* [Problem to work on]: Reproduce the material below verbatim, line for line, with nothing changed.

* [Input rows]:
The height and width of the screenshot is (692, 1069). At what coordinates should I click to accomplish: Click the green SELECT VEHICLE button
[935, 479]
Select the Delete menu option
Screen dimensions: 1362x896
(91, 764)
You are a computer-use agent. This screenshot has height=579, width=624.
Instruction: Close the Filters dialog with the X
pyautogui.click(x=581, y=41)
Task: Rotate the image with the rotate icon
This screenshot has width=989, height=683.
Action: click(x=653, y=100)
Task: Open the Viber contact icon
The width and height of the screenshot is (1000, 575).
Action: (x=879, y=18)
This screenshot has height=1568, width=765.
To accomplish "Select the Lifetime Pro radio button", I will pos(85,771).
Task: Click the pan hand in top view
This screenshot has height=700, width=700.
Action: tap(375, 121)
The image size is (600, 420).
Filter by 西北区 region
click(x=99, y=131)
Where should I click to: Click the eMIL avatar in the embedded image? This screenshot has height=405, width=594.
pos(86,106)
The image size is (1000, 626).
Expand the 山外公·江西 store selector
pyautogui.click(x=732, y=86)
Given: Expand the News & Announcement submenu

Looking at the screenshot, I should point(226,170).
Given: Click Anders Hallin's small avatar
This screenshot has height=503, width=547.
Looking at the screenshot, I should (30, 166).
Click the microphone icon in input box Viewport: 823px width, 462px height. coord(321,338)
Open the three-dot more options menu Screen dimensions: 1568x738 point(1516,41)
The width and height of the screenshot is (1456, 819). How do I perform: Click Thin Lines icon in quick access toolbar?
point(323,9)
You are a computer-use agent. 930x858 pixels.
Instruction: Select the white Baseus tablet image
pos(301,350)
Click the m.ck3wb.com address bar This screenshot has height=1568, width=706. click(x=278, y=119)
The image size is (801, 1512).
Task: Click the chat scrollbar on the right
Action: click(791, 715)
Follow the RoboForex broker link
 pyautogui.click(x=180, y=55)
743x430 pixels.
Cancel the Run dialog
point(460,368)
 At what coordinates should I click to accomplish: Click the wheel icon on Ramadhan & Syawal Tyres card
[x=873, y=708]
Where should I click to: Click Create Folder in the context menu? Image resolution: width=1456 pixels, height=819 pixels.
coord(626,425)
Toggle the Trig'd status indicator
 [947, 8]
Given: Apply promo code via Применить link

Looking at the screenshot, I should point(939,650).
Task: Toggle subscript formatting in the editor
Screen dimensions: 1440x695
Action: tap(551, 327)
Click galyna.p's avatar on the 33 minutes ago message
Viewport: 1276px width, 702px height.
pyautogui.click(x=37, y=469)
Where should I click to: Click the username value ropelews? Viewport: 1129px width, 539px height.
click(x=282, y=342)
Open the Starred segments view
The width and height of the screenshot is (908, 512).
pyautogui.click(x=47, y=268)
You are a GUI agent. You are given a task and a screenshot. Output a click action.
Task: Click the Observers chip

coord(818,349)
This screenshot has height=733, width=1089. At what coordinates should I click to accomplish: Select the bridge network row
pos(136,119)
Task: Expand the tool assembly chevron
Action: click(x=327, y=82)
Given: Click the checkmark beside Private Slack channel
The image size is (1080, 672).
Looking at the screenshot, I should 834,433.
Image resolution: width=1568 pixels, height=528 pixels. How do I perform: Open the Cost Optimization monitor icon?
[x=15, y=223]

* [Final result]:
The height and width of the screenshot is (692, 1069). At what coordinates should I click to accomplish: Click the green SELECT VEHICLE button
[935, 479]
Select the Delete menu option
Screen dimensions: 1362x896
(91, 764)
You are a computer-use agent. This screenshot has height=579, width=624.
Instruction: Close the Filters dialog with the X
pyautogui.click(x=581, y=41)
Task: Rotate the image with the rotate icon
This screenshot has width=989, height=683.
Action: click(x=653, y=100)
Task: Open the Viber contact icon
The width and height of the screenshot is (1000, 575).
Action: (x=879, y=18)
This screenshot has height=1568, width=765.
To accomplish "Select the Lifetime Pro radio button", I will pos(85,771).
Task: Click the pan hand in top view
This screenshot has height=700, width=700.
Action: tap(375, 121)
The image size is (600, 420).
Filter by 西北区 region
click(x=99, y=131)
Where should I click to: Click the eMIL avatar in the embedded image? This screenshot has height=405, width=594.
pos(86,106)
The image size is (1000, 626).
Expand the 山外公·江西 store selector
pyautogui.click(x=732, y=86)
Given: Expand the News & Announcement submenu

Looking at the screenshot, I should point(226,170).
Given: Click Anders Hallin's small avatar
This screenshot has height=503, width=547.
Looking at the screenshot, I should (30, 166).
Click the microphone icon in input box Viewport: 823px width, 462px height. coord(321,338)
Open the three-dot more options menu Screen dimensions: 1568x738 point(1516,41)
The width and height of the screenshot is (1456, 819). How do I perform: Click Thin Lines icon in quick access toolbar?
point(323,9)
You are a computer-use agent. 930x858 pixels.
Instruction: Select the white Baseus tablet image
pos(301,350)
Click the m.ck3wb.com address bar This screenshot has height=1568, width=706. click(x=278, y=119)
The image size is (801, 1512).
Task: Click the chat scrollbar on the right
Action: click(791, 715)
Follow the RoboForex broker link
 pyautogui.click(x=180, y=55)
743x430 pixels.
Cancel the Run dialog
point(460,368)
 At what coordinates should I click to accomplish: Click the wheel icon on Ramadhan & Syawal Tyres card
[x=873, y=708]
Where should I click to: Click Create Folder in the context menu? Image resolution: width=1456 pixels, height=819 pixels.
coord(626,425)
Toggle the Trig'd status indicator
 [947, 8]
Given: Apply promo code via Применить link

Looking at the screenshot, I should point(939,650).
Task: Toggle subscript formatting in the editor
Screen dimensions: 1440x695
Action: tap(551, 327)
Click galyna.p's avatar on the 33 minutes ago message
Viewport: 1276px width, 702px height.
pyautogui.click(x=37, y=469)
Where should I click to: Click the username value ropelews? Viewport: 1129px width, 539px height.
click(x=282, y=342)
Open the Starred segments view
The width and height of the screenshot is (908, 512).
pyautogui.click(x=47, y=268)
You are a GUI agent. You are given a task and a screenshot. Output a click action.
Task: Click the Observers chip

coord(818,349)
This screenshot has height=733, width=1089. At what coordinates should I click to accomplish: Select the bridge network row
pos(136,119)
Task: Expand the tool assembly chevron
Action: click(x=327, y=82)
Given: Click the checkmark beside Private Slack channel
The image size is (1080, 672).
Looking at the screenshot, I should 834,433.
Image resolution: width=1568 pixels, height=528 pixels. How do I perform: Open the Cost Optimization monitor icon?
[x=15, y=223]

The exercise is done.